JL: But many Democrats say that unless Trump releases his tax returns, they won’t support any kind of tax reform. Isn’t that sort of cutting off their noses to spite their faces?

MW: It can be, and we’re asked about that a lot. As Congressmen, we have to reveal our taxes, so my personal opinion is I would prefer that he release his returns. However, it’s not illegal if he chooses not to do so, and it shouldn’t prevent us from passing legislation that benefits the American people.

JL: The President just signed an Executive Order, asking companies to “Hire American and Buy American”, yet his and Ivanka’s products are made mostly overseas. Does the hypocrisy of that bother you at all?

MW: It does a little bit. I get it, though. Our corporate tax rate is one of the highest in the world, and it’s driven a lot of manufacturing jobs overseas, But if we’re bringing the corporate tax rate down 15 to 20%, then I want to make sure they’re leading by example, and bringing those products back to America.

JL: Are you concerned that the President’s repeal of many EPA regulations will leave our air and water unprotected?

MW: Not at this point.
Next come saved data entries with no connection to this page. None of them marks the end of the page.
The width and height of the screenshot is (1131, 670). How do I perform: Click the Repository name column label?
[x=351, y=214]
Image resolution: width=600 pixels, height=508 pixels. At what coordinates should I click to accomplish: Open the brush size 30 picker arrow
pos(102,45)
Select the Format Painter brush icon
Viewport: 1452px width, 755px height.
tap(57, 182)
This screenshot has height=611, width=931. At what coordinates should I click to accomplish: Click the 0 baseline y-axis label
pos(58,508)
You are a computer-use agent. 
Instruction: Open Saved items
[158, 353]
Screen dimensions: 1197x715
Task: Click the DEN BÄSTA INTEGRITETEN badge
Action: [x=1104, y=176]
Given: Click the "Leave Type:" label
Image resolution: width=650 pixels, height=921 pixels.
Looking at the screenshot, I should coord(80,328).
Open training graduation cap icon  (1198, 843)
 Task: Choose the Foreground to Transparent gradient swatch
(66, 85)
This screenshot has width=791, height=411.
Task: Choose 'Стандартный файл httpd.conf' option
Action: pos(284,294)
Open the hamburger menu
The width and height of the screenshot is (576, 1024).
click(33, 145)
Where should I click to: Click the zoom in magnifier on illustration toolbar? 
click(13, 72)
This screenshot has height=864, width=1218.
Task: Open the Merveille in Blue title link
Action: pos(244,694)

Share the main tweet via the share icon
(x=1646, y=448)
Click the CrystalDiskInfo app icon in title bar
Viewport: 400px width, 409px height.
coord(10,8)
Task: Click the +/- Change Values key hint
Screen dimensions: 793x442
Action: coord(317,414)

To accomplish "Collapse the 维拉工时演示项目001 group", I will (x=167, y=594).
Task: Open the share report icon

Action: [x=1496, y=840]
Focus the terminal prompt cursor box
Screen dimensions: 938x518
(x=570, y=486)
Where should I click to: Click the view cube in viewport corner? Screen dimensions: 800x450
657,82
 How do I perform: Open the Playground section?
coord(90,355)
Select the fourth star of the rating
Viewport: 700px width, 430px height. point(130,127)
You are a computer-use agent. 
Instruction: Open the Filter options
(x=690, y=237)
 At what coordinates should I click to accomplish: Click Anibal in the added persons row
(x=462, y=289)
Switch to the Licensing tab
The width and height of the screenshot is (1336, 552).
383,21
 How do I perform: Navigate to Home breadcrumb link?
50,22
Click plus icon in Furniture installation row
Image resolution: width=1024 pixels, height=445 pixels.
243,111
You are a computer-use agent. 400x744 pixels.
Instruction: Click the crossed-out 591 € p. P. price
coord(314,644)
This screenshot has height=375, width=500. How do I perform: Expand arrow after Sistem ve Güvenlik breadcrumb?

When you talk about draining the swamp, I think you have to start with some of these federal agencies, like the EPA. Our farmers have been damaged by these regulations, like when a puddle is considered a lake. We want to make sure that kind of overreach is pushed back.

JL:You have indicated strong support for Historically Black Colleges and Universities. Exactly how do you intend to support their mission?

MW: We’re already starting to support it, by becoming the first Congressional office to offer paid internships for HBCU students, who otherwise wouldn’t be able to afford to come and live in Washington for four to eight weeks. We also brought in 88 HBCU chancellors, and one of the things that came out of that meeting was a proposal to have year-round Pell grants, which, for many students, will provide a quicker opportunity to reach graduation. For me it’s personal because my wife did her undergraduate and graduate work at Winston-Salem State University. Since then she’s gone on to manage a Level I trauma unit, so it’s a great education, and we want to support it.

JL: Mr. Trump wants to allow churches to support political candidates. Are you OK with that?

MW: It depends on the definition. I think the focus of his plan is to roll back the Johnson amendment, where the senior pastor can’t talk about anything political. However, there are issues that sometimes cross over, like pro-life, so I believe the pastor should have an opportunity to speak. But if it gets to the point where entire churches are endorsing candidates, then that is a problem.

Upon his return to Washington later this week, Rep. Walker, now head of the 155-member RSC, will be faced with reforming healthcare and tax codes, and the prospect of a government shutdown if upcoming budget negotiations should fail. They are just several of the many challenges he must deal with on our behalf, and thus far, Walker has proven that he’s up for the challenge.